GUETARIA - Guipúzcoa


   Encantador pueblo pesquero situado a 25 km de San Sebastián, en un apacible entorno del Golfo de Vizcaya.

Guetaria, Puerto y Monte de San Antón
Monumento a Juan Sebastián Elcano



  Al llegar a Guetaria, junto a la carretera, un elocuente monumento nos recuerda que nos hallamos en el lugar donde nació el celebérrimo marino Juan Sebastián Elcano, que llevó a cabo la heroica gesta, de dar la vuelta a la redondez de la tierra, por primera vez.  Y así lo refleja la leyenda: “Primus circundediste me”, sobre el frontis de la puerta de entrada.



      En esta pequeña y entrañable localidad, nació también el prestigioso diseñador Cristobal Balenciaga, referente acreditado en el mundo de la moda.

Calle Principal








   Tras un paseo por la calle principal, encontramos la Iglesia de San Salvador, un precioso templo gótico del s.XV. Algo anecdótico, en el interior, el suelo está inclinado, en perfecta adaptación a la base rocosa sobre la que se construyó.
Interior Iglesia del Salvador











   Igualmente singular, y creo que único, es que la calle principal continúa su trazado por debajo de la iglesia a través de un túnel excavado en la roca. Dicha singularidad se remonta a los tiempos en que la Iglesia formaba parte de la muralla defensiva que rodeaba Guetaria.

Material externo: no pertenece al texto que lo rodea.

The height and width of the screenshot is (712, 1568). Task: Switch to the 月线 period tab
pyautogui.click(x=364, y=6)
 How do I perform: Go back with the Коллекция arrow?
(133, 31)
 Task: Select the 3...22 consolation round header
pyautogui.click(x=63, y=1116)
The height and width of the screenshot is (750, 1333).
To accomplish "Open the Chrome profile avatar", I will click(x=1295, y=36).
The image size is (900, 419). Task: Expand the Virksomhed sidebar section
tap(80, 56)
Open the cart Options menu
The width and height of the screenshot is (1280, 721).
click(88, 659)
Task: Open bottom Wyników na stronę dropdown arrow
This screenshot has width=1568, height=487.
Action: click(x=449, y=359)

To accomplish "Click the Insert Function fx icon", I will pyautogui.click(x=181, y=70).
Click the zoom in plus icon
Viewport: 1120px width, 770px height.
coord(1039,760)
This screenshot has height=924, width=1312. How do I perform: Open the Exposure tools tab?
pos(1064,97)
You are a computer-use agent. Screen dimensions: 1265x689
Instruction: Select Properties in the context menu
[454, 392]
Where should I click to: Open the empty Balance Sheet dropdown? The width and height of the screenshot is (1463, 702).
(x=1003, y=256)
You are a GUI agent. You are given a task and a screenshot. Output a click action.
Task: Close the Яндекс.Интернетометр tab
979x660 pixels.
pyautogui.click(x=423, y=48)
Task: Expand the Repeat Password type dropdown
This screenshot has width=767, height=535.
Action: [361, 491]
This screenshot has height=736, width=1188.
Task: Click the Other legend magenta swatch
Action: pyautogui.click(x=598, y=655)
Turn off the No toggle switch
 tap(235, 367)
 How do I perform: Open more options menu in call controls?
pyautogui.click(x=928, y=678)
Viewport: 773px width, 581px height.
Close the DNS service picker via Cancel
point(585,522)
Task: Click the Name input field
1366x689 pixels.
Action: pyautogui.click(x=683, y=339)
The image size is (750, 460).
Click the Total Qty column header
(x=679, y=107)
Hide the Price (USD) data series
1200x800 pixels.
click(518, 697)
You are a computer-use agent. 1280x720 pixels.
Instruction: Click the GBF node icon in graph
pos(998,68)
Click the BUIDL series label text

Fachada principal del Salvador y Tunel
















Tunel bajo la Iglesia del Salvador


  


  Tras pasar el túnel, la calle principal confluye en el animado y típico puerto pesquero, desde el cual se atisba la cercana playa de Zarauz.




Puerto de Guetaria
Puerto de Guetaria


Playa de Guetaria (al fondo la playa de Zarauz)
  Junto al puerto se encuentra el Monte de San Antón, antigua isla anexionada a tierra firme. 



   Característica y curiosa es el aspecto de este monte que por su forma recuerda a un roedor, por lo que usualmente es conocido con el sobrenombre de El Ratón de Guetaria.